Kingmaker Robert Vadra?

Should Robert Vadra join politics? It is the sort of question one asks at the dinner table if you are awfully fond of your relatives. However, it has become news. This is not the first time that Priyanka Gandhi’s husband has campaigned for the Congress.

There are two factors here:
  • The Congress Party wants to act obsequious, so anything remotely connected with the family will be wooed.
  • The Opposition sees this as an opportunity to bait.

Let us get a few fundamentals out of the way. Spouses, siblings and even special friends campaign during elections. There is always a trusted group. Atal Behari Vajpayee had his adopted family; L.K.Advani has his daughter; and almost all the ‘maharajahs’ have family members involved.
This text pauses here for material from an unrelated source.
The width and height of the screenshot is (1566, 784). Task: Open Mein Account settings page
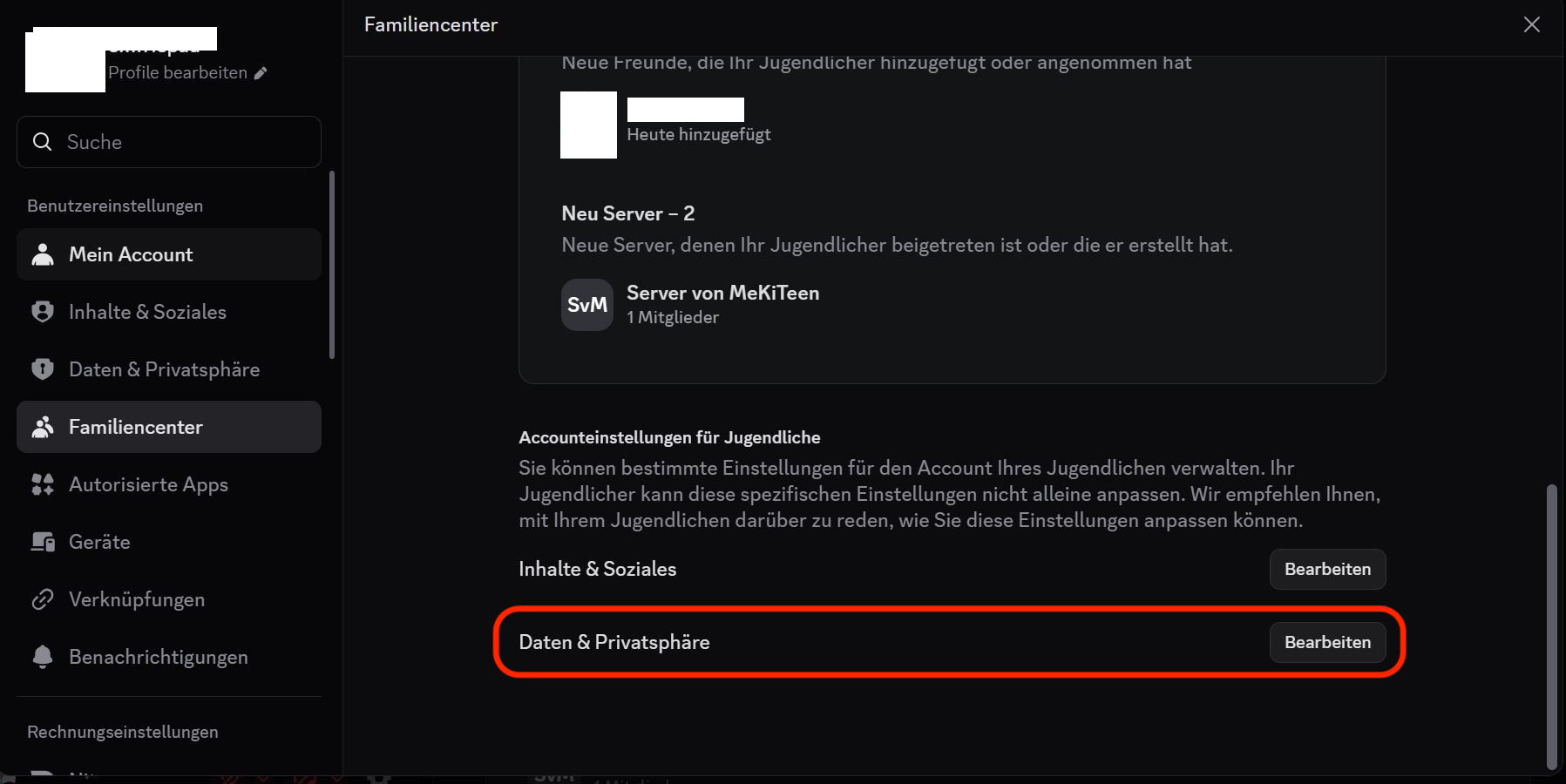131,254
Elections are about immediate and extended families.

Robert Vadra had to make a sacrifice when he married. He broke ties with his own family. Is he looking for some returns? This is what he said:

“I am here for my brother-in-law. For me politics will come if I think I can make a difference for the people, only when I can feel I can focus and I can give my best and full attention for the development of the people. I am totally enjoying what I am doing right now. The family I married into is in politics. It's something I cannot run away from. When the time is right, if it is what is required at that time may be yes but my focus is on my work right now.”
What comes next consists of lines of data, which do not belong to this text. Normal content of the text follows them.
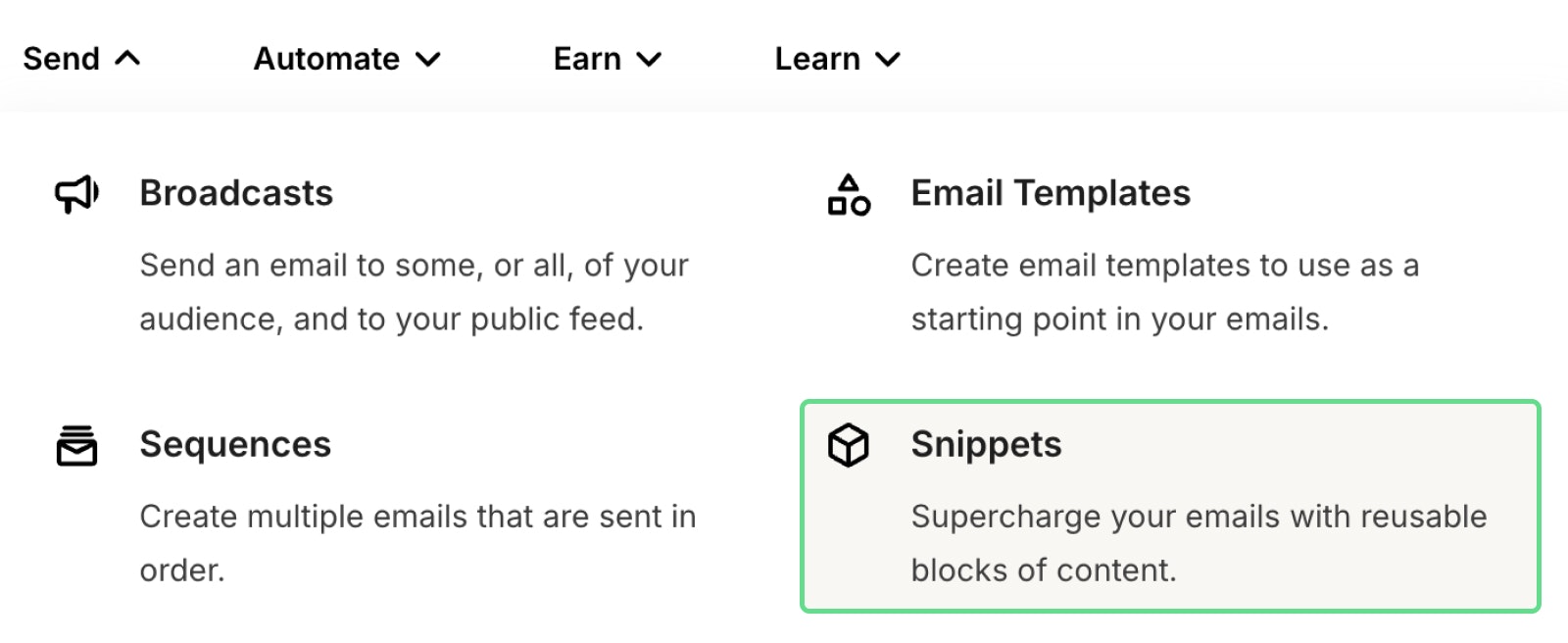Open the Email Templates title link
This screenshot has width=1568, height=643.
[x=1051, y=193]
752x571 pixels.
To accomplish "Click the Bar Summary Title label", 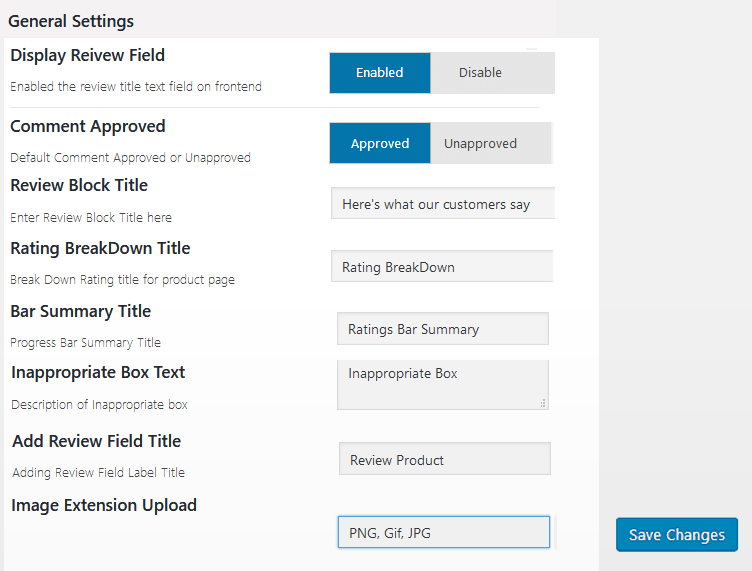I will point(81,312).
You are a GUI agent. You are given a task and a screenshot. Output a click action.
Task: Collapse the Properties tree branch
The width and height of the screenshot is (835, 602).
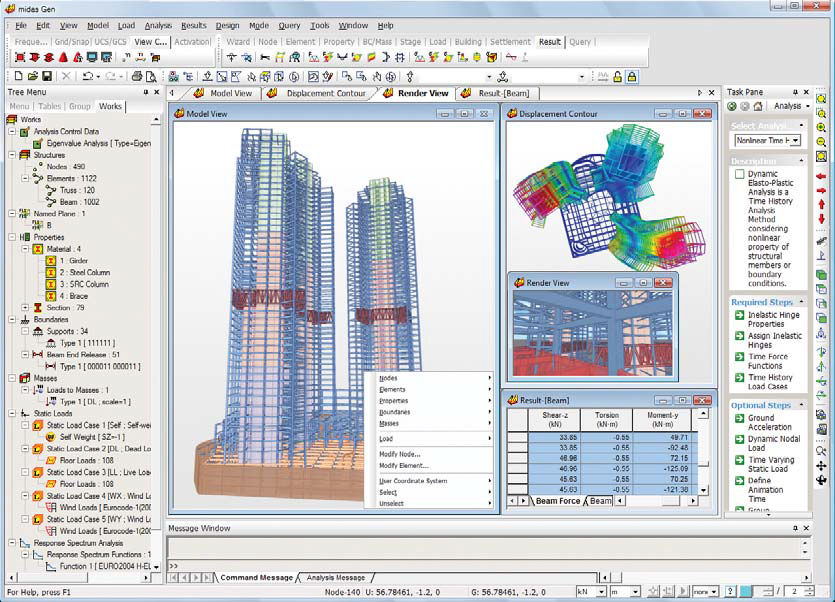point(11,237)
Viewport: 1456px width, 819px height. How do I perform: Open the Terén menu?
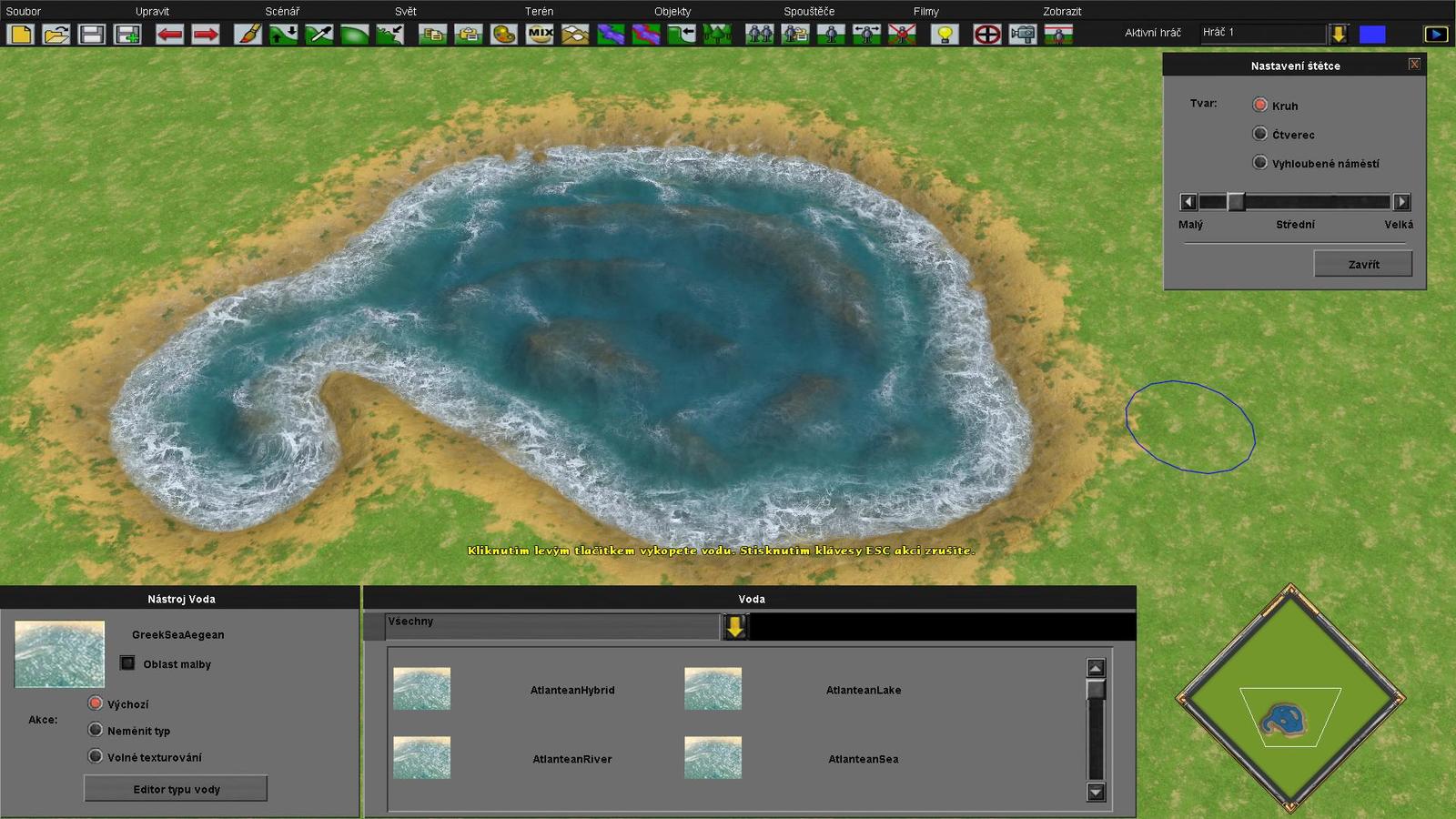coord(539,11)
Priyanka said he was misquoted and he is happy with his “vyaapar” (business). The news clip immediately cut to the portion where he did mention that if people wanted he would join politics. Is it unusual? Not quite. He knows that Indians like package deals. We do not consider nepotism bad; it is our birthright. We assume that experience rubs off on those in one family. He used the words “cannot run away from” where he was trying to convey a sense of responsibility. He is also seen as a son of the Gandhis, for he is there on every occasion, especially on death anniversaries, seated in white kurta pyjama to share the moment.

There will be sniggers over this comment:

“Right now it is Rahul's time, Priyanka's time will also come.” 
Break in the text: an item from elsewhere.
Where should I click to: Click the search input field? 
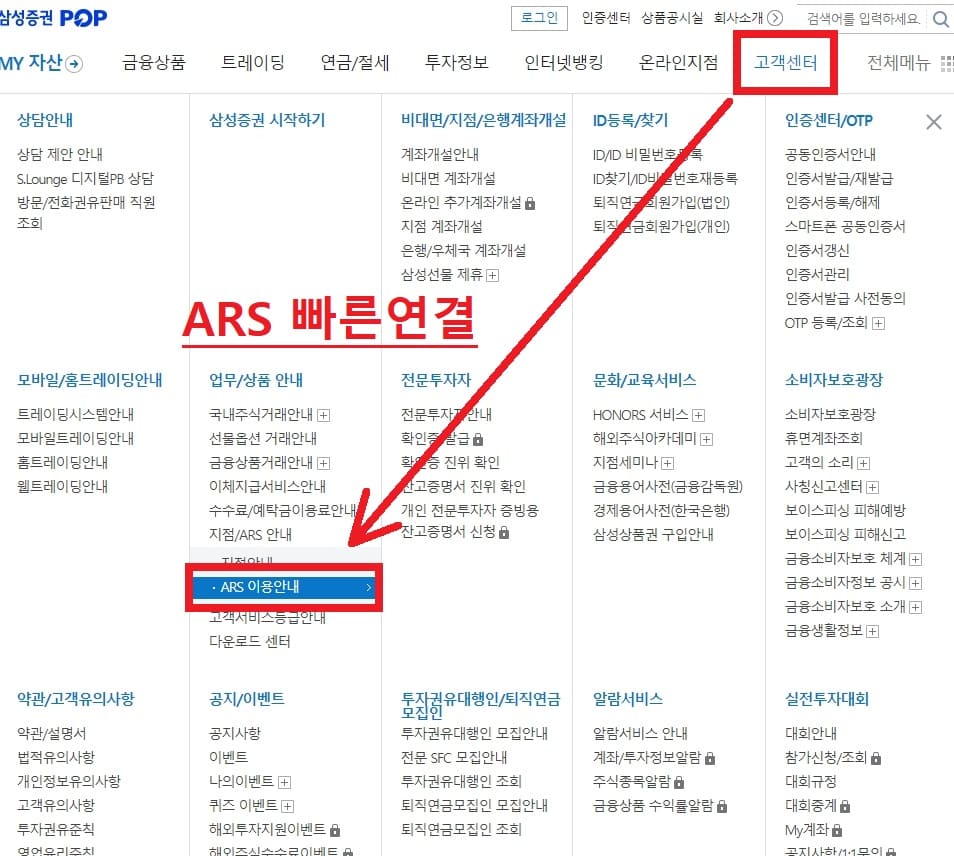(x=860, y=19)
It is a smart one. That Priyanka has chosen to play homemaker earns him brownie points. It means that while supportive of her aspirations, he is also in control. Her “time will also come” sends out a nice patriarchal promise to a patriarchal society that the lady they think should play an active role might do so in the future, so support her brother now.

Whether as asset or as baggage Robert Vadra will work in favour of Rahul Gandhi. In one scenario, he will be the strong backdrop; in the other, the guy who makes Rahul look so good and correct that he just cannot fail.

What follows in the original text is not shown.